List each line in the records below that contains the word "Task". Case matters.

* GIVEN RECORDS
● ● ● ●

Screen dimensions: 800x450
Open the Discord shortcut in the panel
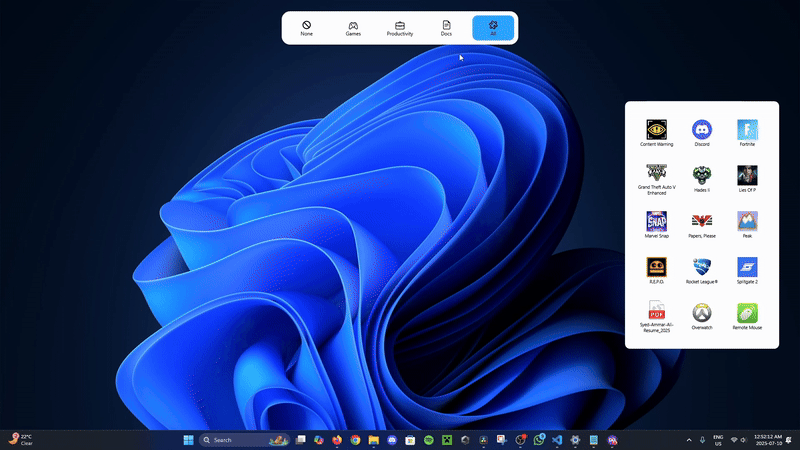(x=701, y=131)
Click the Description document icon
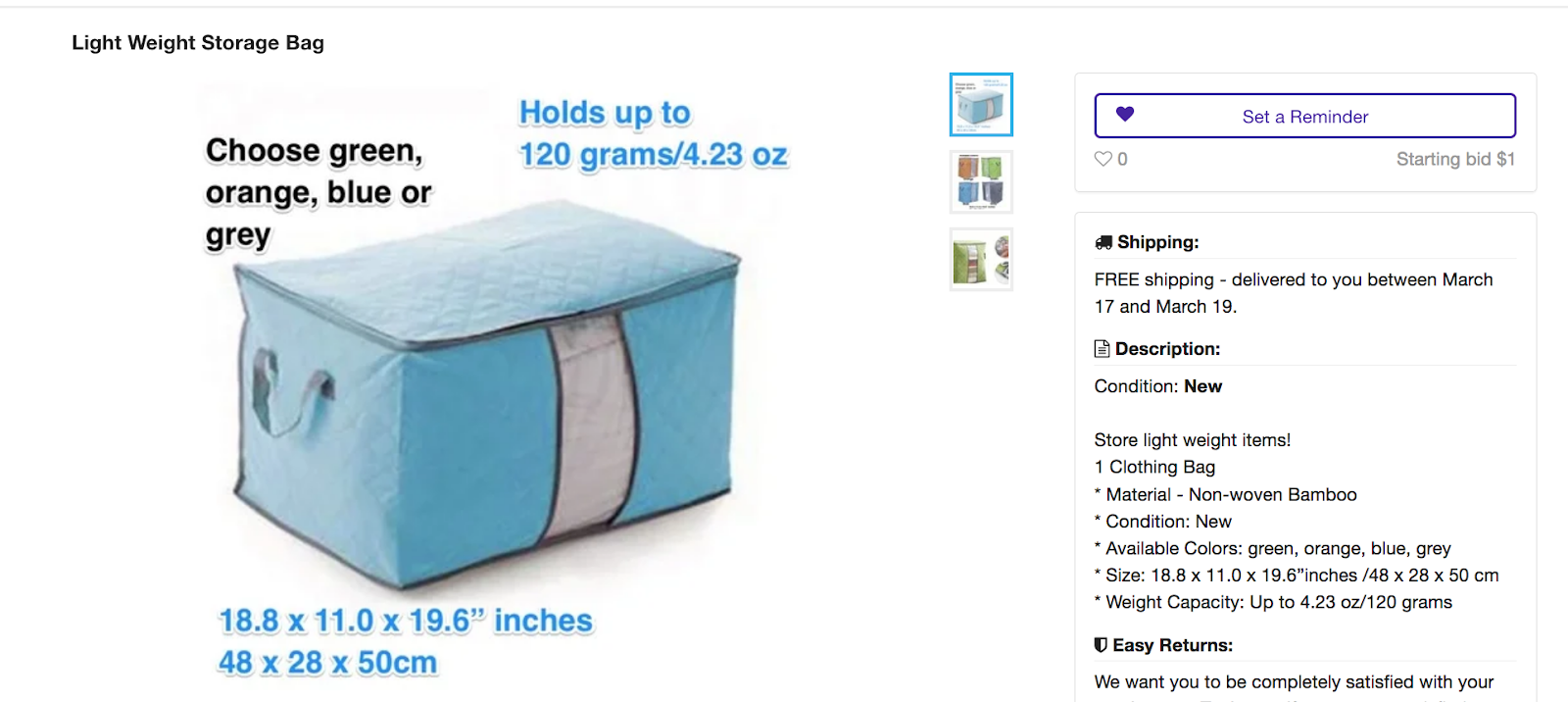1568x702 pixels. pos(1102,349)
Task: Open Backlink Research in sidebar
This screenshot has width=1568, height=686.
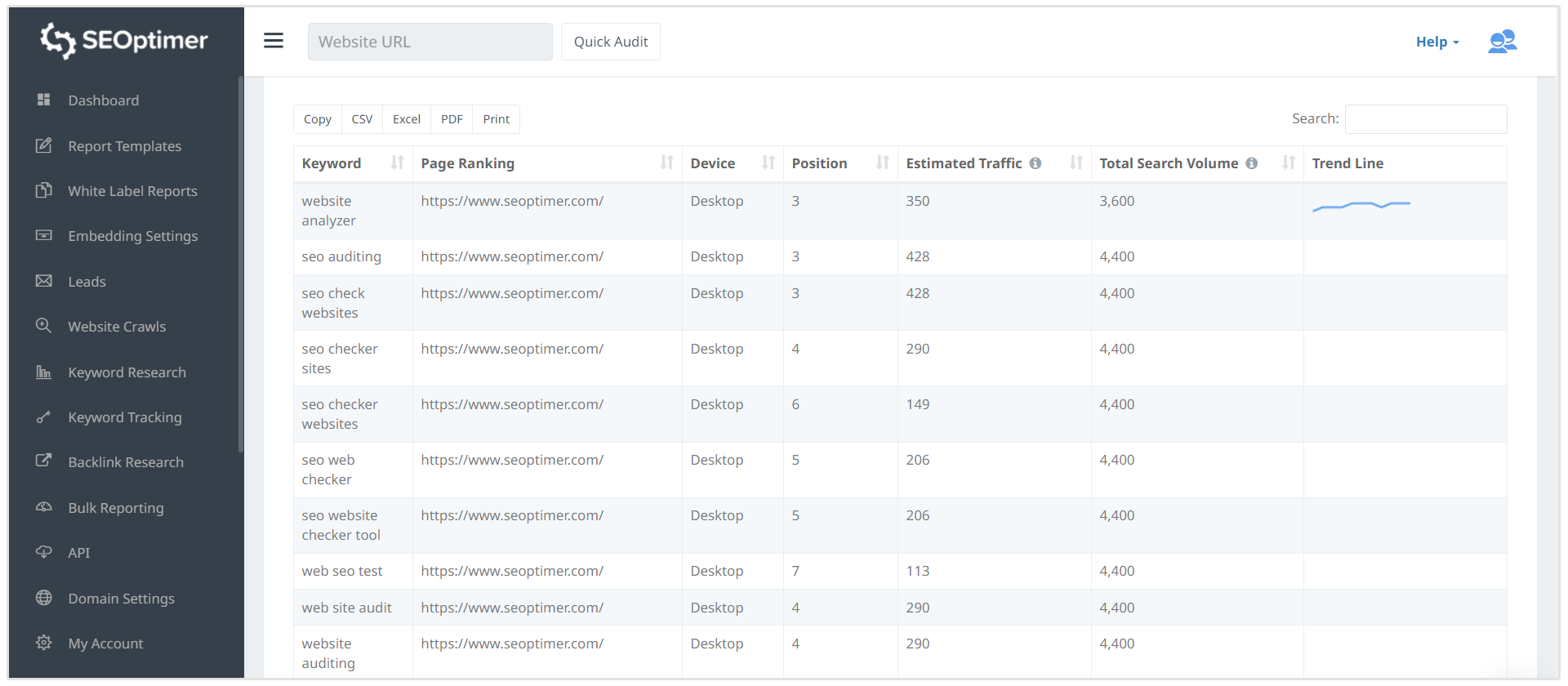Action: point(126,462)
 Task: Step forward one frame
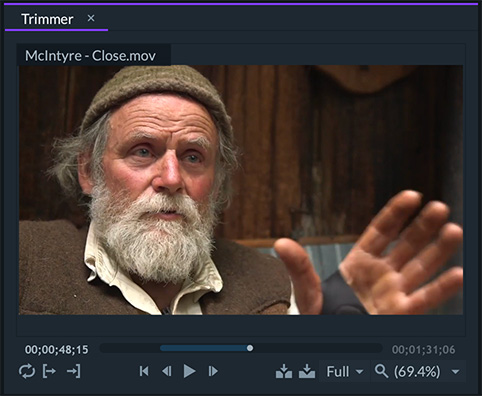click(213, 371)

● ● ● ●

* EXPECTED OUTPUT
Task: Open Backlink Research in sidebar
 Task: Step forward one frame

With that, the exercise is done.